[WHAT YOU NEED TO DO]:
Where the line containing "How do I perform: Click" appears in the records below, begin there and repeat each line exactly through the final one, dropping all pictures.

===

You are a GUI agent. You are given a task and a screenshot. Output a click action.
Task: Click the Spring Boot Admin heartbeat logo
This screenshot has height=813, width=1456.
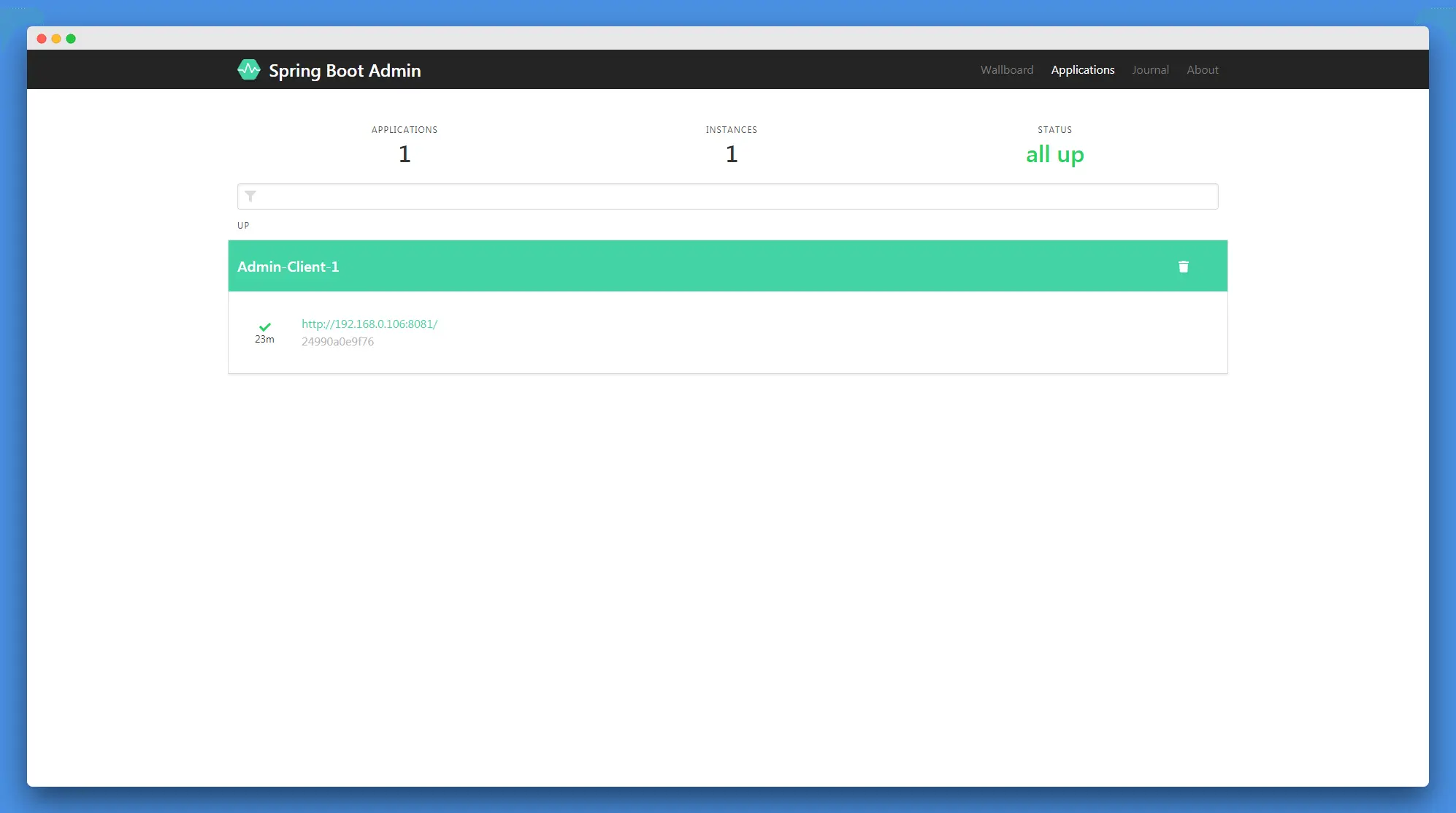coord(248,70)
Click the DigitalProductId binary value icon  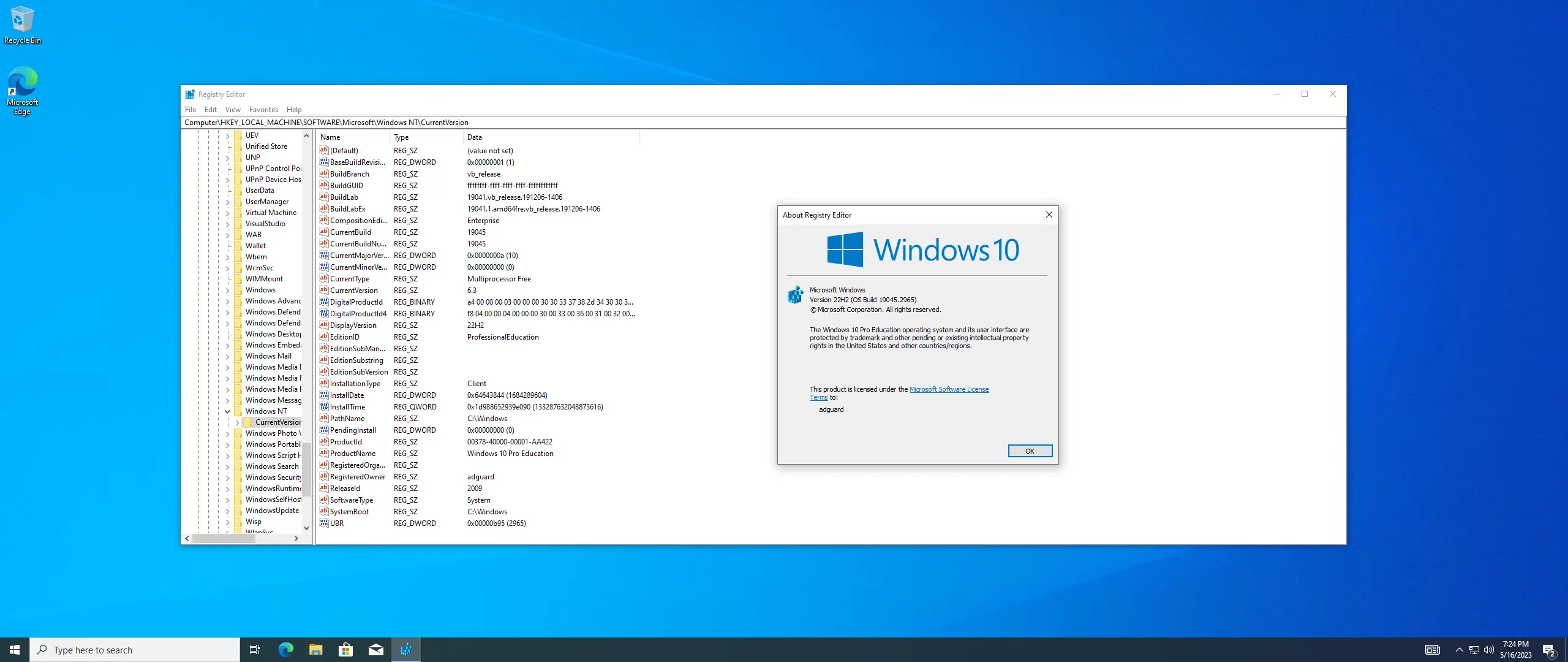pos(324,302)
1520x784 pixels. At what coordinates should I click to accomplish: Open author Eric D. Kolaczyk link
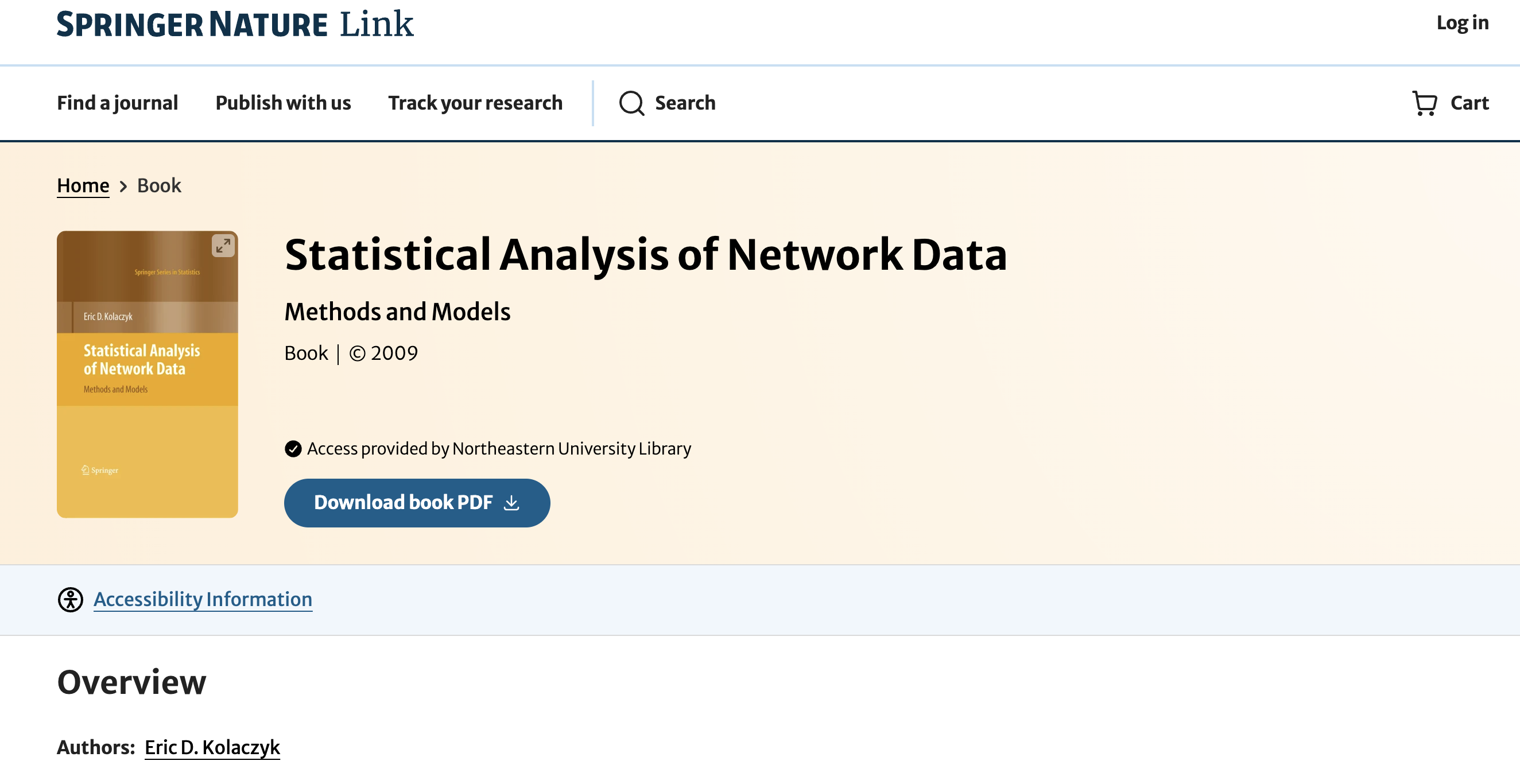(212, 747)

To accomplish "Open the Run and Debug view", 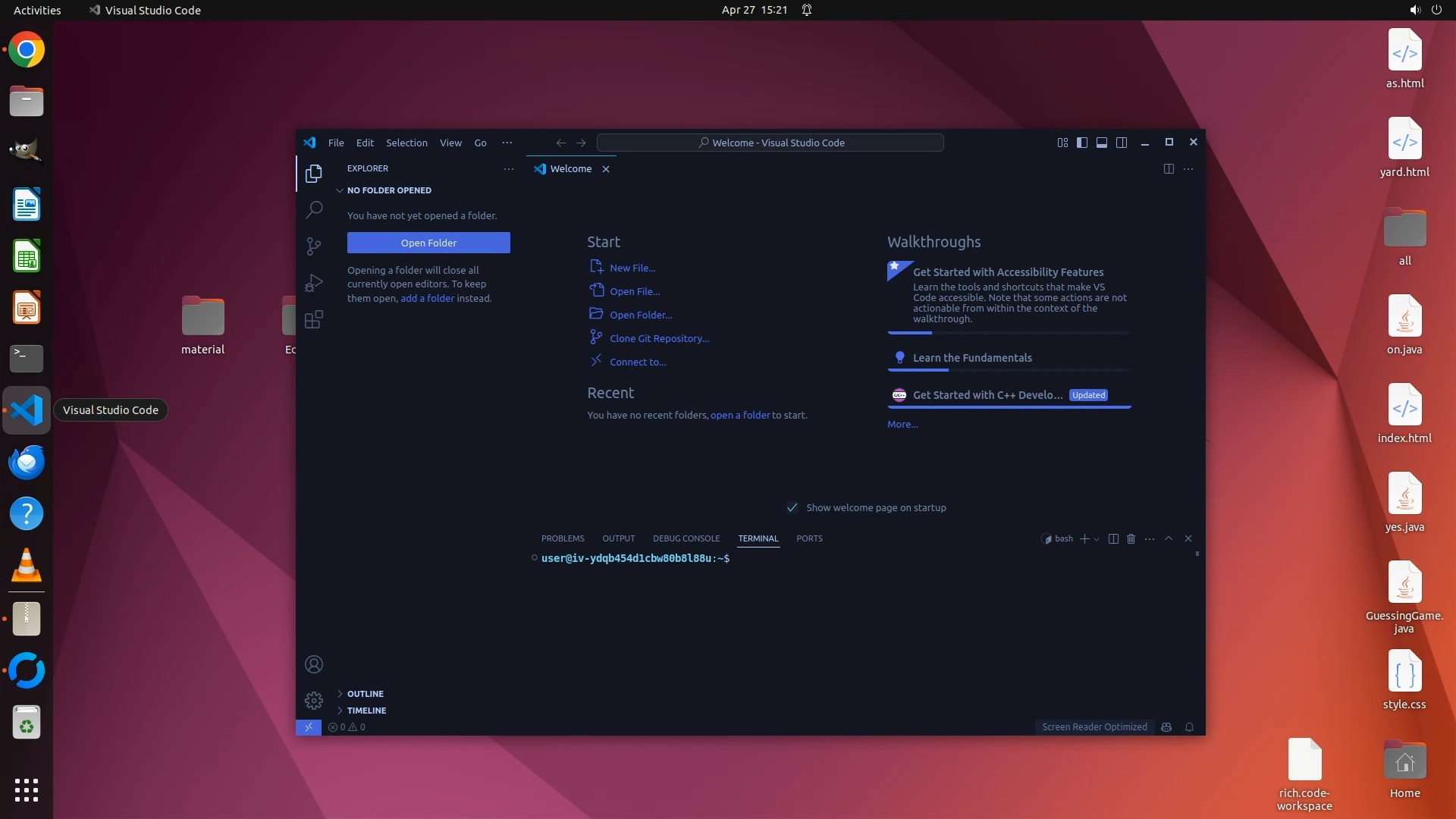I will coord(314,283).
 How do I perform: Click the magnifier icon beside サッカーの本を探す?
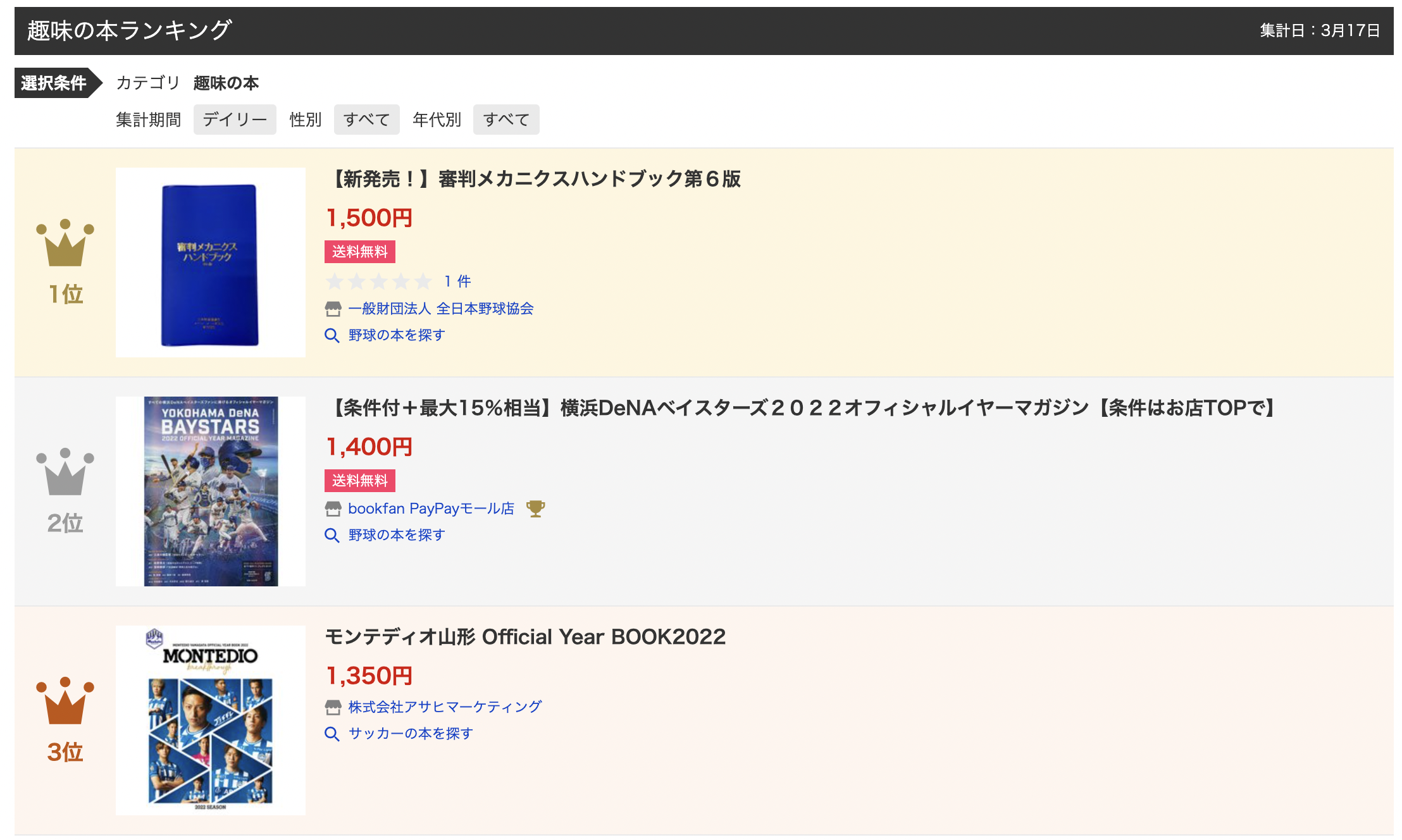332,734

===

[EXERCISE SOLUTION]:
 How do I perform: Click the magnifier icon beside サッカーの本を探す?
332,734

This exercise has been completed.